Tuesday, October 12, 2010

In memoria di Ombrina Mare 2

Ombrina Mare 2 e' stato ufficialmente ucciso ieri dal documento di VIA rilasciato dal Ministero dell'Ambiente.

Per la Mediterranean Oil & Gas, o Medoilgas o MOG che dir si voglia, non ci sono più speranze: la piattaforma di Ombrina Mare non si farà. Tutto questo mentre sul sito della compagnia c'è ancora scritto che sviluppare Ombrina Mare e' uno dei loro obiettivi.

Per la MOG le cose si mettono male e qualche giorno fa su un comunicato ufficiale si intravedeva la possibilità concreta di dover vendere la compagnia dato che non riuscivano a reperire fondi. Perché ? A quanto pare l'incertezza su Ombrina Mare era talmente forte che nessuno voleva esporsi.

Adesso e' partita la gara a chi può fare prima un comunicato stampa per prendersi il merito della vittoria ottenuta. Oggi tutti vogliono appuntarsi la medaglia al petto, ma ieri che cosa hanno fatto ? Dove erano ?

Persino Chiodi oggi si e' ricordato del petrolio dopo che ci ha ignorato per anni e dopo che non ha fatto nulla. Il comunicato rappresenta una clamorosa manipolazione dei fatti e della realtà. Che schifo, che puzza di marcio, di vecchia politica. Speriamo che al piu' presto venga spazzato via, lui e la sua giunta inutile al bene dell'Abruzzo.

La vera vittoria e' di coloro che hanno scritto al ministero, cittadini normali che si sono opposti al progetto e hanno mandato le raccomandate di protesta (le osservazioni) per chiedere di bloccare il progetto. Ma a loro, nessun politico dirà mai grazie. Vero Chiodi ? Vero Enrico Di Giuseppantonio ? Vero Legambiente ?

Tra le motivazioni che hanno portato il ministero a respingere la richiesta, al primo posto ci sono le osservazioni presentate dalla gente.

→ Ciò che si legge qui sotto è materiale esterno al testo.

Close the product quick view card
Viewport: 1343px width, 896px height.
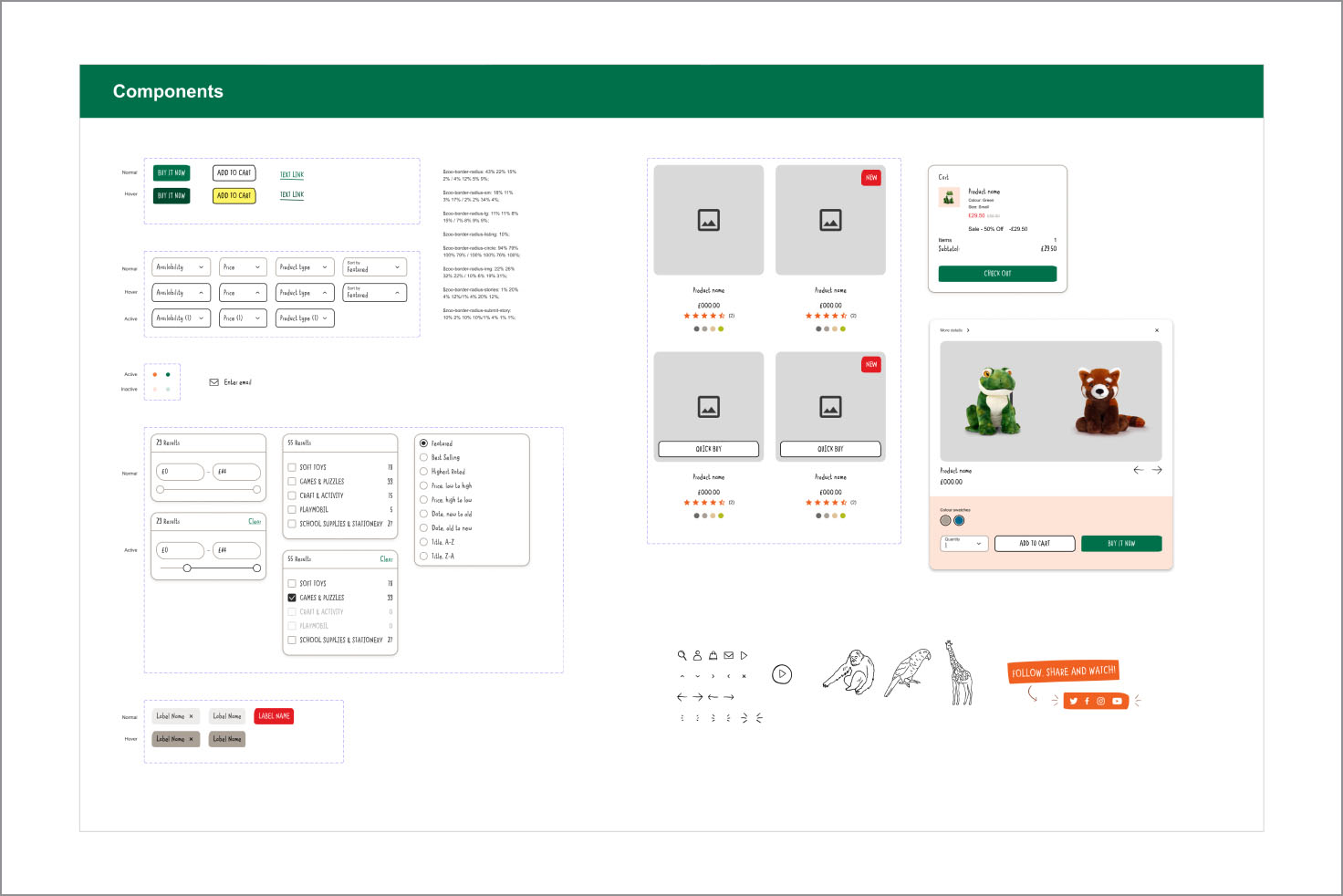[1157, 330]
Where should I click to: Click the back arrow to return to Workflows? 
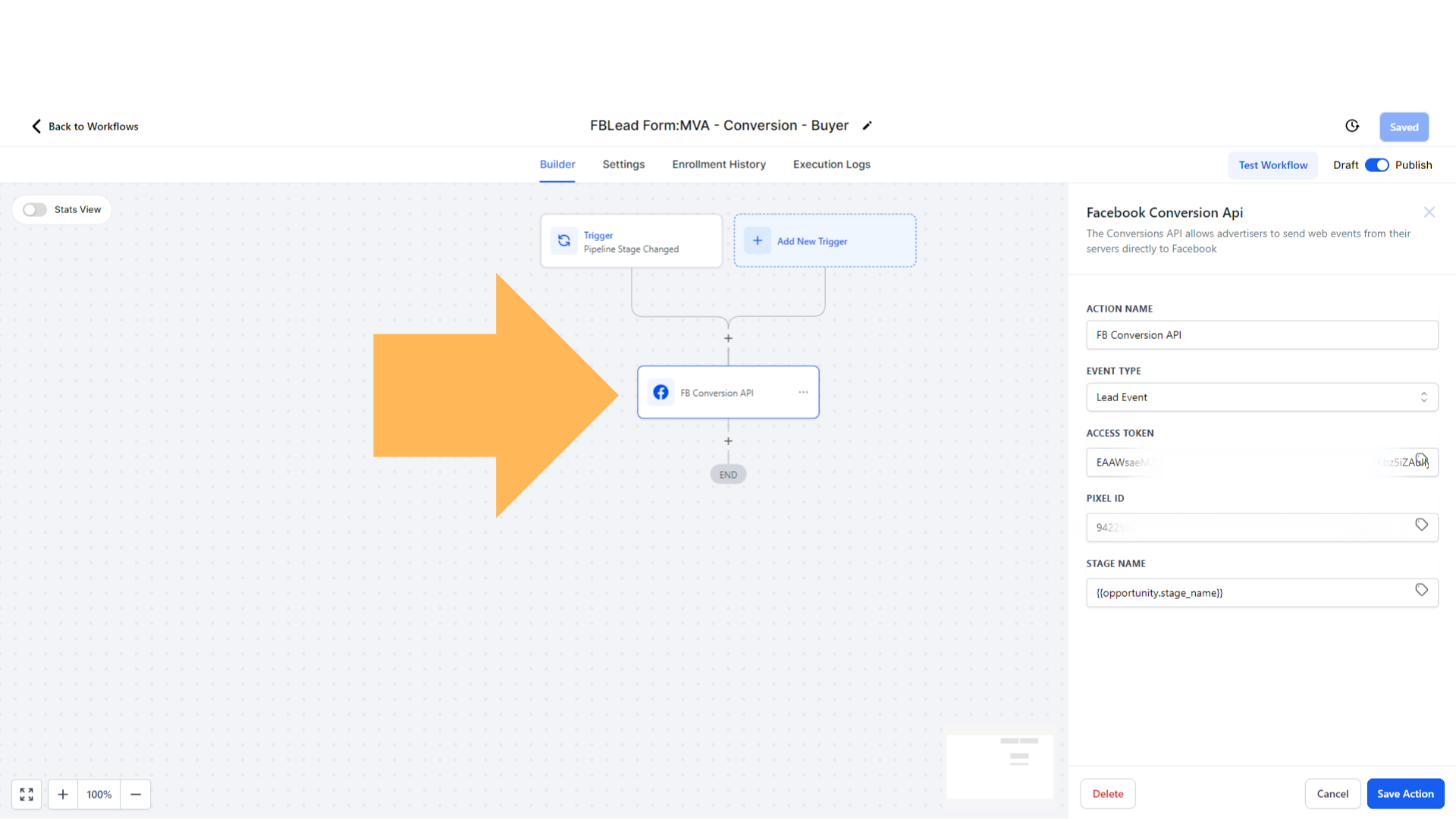point(36,125)
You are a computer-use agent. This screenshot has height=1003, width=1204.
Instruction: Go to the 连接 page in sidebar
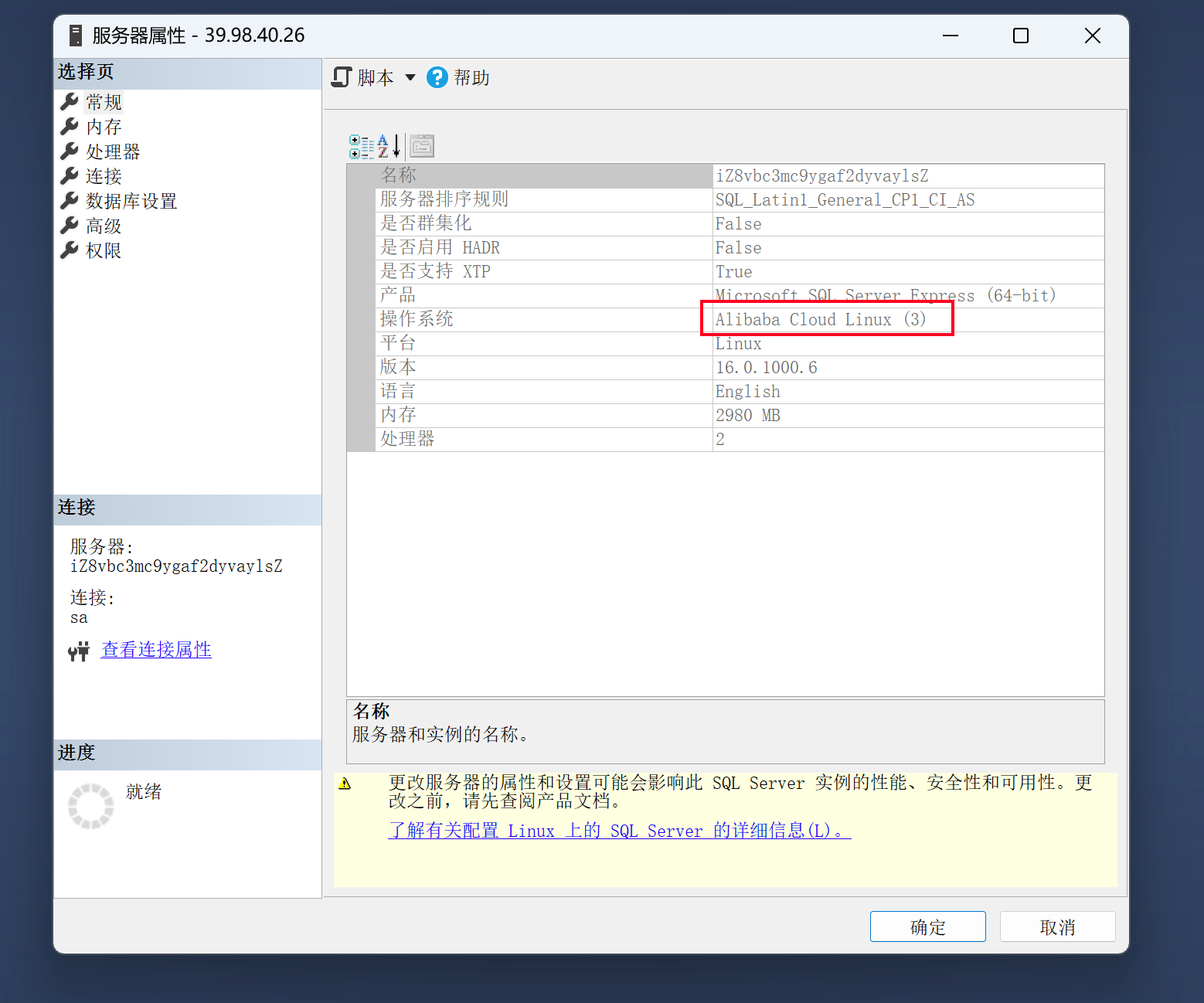(x=104, y=176)
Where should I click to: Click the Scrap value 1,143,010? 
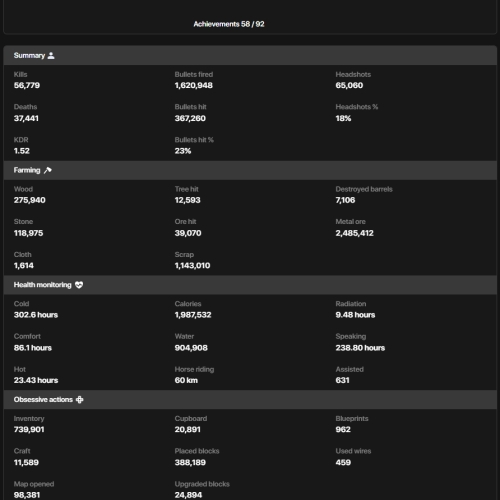coord(192,266)
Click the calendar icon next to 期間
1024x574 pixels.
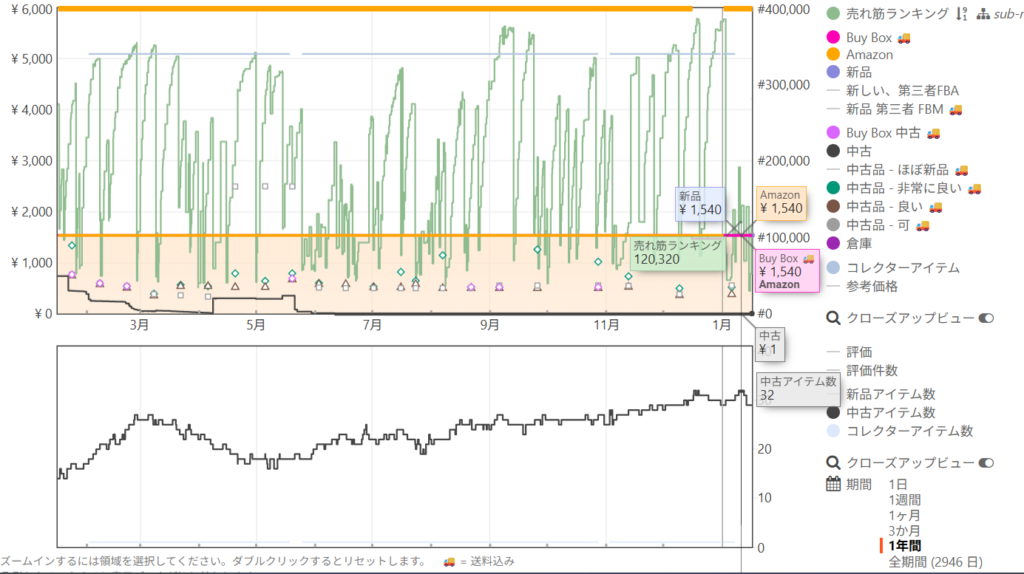[x=833, y=484]
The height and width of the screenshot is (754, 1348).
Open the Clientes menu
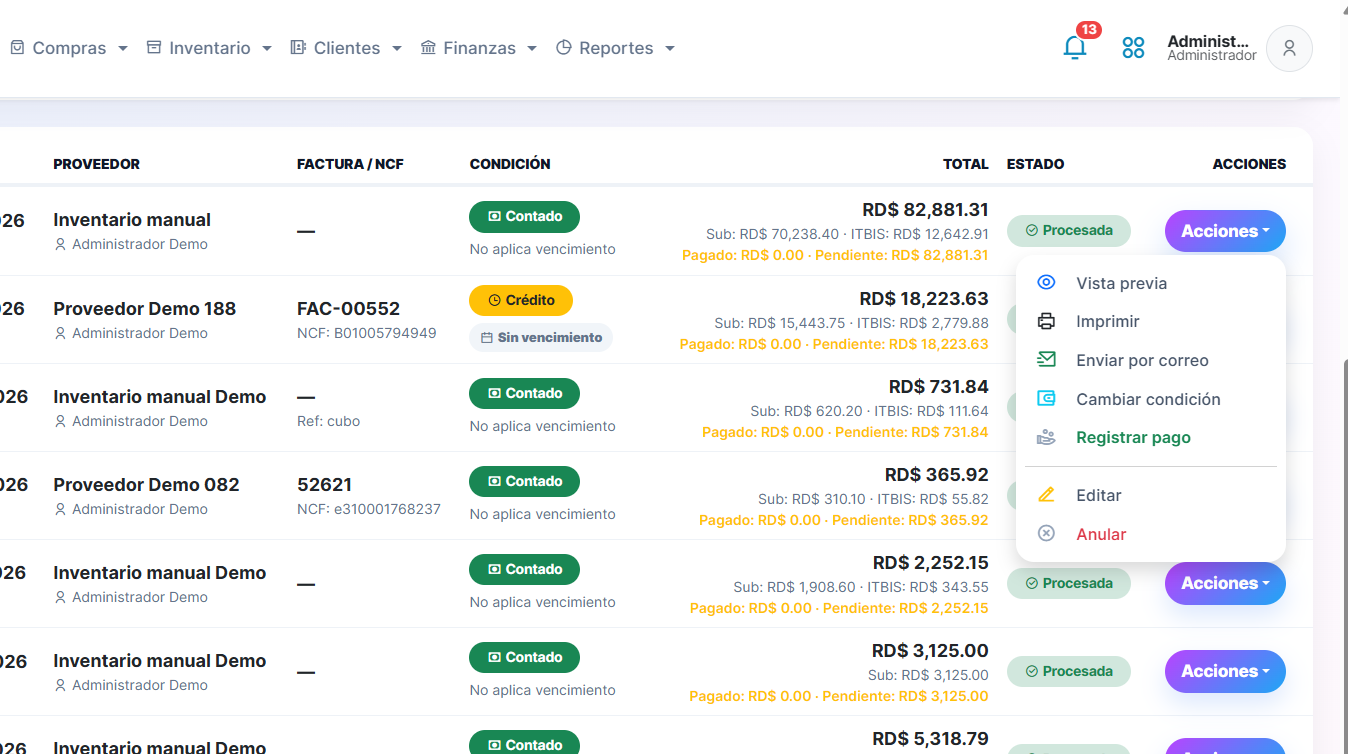(x=346, y=48)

Non sono state le manifestazioni di piazza, le barcolate, le chiacchiere dei politici a fermare questo progetto. Sono state le carte inviate a Roma, perché carta canta e tutto il resto e' aria fritta, per dirla alla Fratino.

[A proposito: cosa ne sarà degli uffici della MOG al porto di Ortona ??? Qualcuno perdera' un affitto...]

Un grazie enorme allora a tutti coloro che ci hanno creduto, che hanno lavorato nel silenzio, che non hanno fatto questa battaglia per cercare gloria personale. Un grazie a chi ci ha messo il so tempo, la sua faccia e i suoi soldi mentre le istituzioni preposte non facevano nulla, o andavano solo a rimorchi per evitare sputtanamenti. Ma la verita' noi la sappiamo, e prima o poi verrà fuori.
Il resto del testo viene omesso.